SÃO PAULO - O Ministério Público Federal em São Paulo denunciou oito pessoas presas na Operação Pirita, realizada pela Polícia Federal em conjunto com autoridades dos Estados Unidos no dia 25 de fevereiro. A maior parte dos denunciados é acusada pelos crimes de lavagem de dinheiro, fraude contra investidores e formação de quadrilha.

A operação desmontou um suposto esquema utilizado por uma organização criminosa internacional que fraudaria investidores do mercado financeiro (pessoas físicas e jurídicas) de vários países, principalmente Inglaterra, Espanha, Austrália, EUA e alguns países da Ásia.
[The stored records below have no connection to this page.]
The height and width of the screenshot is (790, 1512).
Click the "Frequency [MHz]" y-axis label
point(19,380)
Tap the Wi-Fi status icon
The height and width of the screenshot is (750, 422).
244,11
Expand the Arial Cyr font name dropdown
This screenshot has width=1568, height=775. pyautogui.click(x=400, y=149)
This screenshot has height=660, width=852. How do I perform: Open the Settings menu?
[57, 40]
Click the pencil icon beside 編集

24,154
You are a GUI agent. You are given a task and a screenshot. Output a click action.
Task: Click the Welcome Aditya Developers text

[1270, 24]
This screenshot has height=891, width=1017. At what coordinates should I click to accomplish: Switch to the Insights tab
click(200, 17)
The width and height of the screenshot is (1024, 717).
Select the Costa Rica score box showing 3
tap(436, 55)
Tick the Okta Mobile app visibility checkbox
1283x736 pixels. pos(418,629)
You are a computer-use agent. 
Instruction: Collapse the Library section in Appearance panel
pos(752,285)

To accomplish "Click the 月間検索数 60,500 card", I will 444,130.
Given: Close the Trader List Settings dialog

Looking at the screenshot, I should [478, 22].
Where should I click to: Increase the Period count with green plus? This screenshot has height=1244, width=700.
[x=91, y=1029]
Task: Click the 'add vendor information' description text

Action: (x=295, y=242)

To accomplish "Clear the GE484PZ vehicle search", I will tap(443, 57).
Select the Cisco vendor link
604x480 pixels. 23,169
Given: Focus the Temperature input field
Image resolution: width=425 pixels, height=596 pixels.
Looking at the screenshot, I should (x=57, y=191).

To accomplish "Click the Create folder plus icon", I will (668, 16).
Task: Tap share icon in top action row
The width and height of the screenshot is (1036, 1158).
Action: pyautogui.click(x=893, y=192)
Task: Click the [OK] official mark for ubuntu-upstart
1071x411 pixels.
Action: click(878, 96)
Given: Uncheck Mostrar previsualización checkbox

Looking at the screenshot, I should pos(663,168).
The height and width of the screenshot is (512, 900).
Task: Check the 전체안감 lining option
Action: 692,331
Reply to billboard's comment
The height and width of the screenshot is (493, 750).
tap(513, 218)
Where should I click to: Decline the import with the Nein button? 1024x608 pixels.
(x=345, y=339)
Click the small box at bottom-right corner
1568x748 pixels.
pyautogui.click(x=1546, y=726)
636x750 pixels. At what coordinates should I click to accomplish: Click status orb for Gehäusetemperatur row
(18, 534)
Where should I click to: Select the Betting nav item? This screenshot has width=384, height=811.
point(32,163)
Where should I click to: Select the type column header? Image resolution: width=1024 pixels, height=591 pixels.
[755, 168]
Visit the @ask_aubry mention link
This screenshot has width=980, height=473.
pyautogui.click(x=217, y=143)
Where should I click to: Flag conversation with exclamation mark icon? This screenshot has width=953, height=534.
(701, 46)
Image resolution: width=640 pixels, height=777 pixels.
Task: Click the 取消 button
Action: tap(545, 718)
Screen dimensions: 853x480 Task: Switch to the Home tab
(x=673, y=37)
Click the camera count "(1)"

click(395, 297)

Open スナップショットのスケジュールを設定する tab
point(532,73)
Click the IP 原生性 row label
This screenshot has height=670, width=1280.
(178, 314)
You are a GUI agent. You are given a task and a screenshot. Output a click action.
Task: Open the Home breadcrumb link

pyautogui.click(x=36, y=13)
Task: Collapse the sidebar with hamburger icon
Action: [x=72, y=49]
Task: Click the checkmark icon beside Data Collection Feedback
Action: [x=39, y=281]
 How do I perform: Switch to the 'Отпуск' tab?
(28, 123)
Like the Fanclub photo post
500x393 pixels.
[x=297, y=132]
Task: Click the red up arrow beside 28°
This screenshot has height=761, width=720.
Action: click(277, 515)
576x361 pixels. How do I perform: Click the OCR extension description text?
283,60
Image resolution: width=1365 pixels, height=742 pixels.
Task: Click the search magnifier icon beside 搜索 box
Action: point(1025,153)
A suposta quadrilha manteria um call center em São Paulo com operadores de telemarketing fluentes em línguas estrangeiras que convenciam investidores de diversos países a venderem as ações de baixo valor a preços irrecusáveis. No ano passado, o call center foi transferido para a Argentina.

Apontado como líder do esquema, o israelense Doron Mukamal foi denunciado pelo procurador da República Rodrigo De Grandis pelos crimes de lavagem de dinheiro, formação de quadrilha e fraude contra investidores. As brasileiras Bárbara Cardoso de Mendonça Gomes, Márcia Tito Ribeiro e Regina Célia Santarelli foram denunciadas por participação na lavagem de dinheiro da quadrilha, intermediando a compra de imóveis e outros bens.

O esquema de fraude contra investidores seria praticado por Mukamal, Regina e Márcia em parceria com mais três estrangeiros presos na operação e denunciados pelos crimes de fraude contra investidores e formação de quadrilha: os ingleses Aron John Anthony Patrick Trainor e James Michael McCann e o neozelandês Alan Craig Chard, e a brasileira Cíntia Brandolini.

Dos oito denunciados, os quatro estrangeiros estão presos preventivamente. As brasileiras foram presas temporariamente, mas responderão à acusações em liberdade.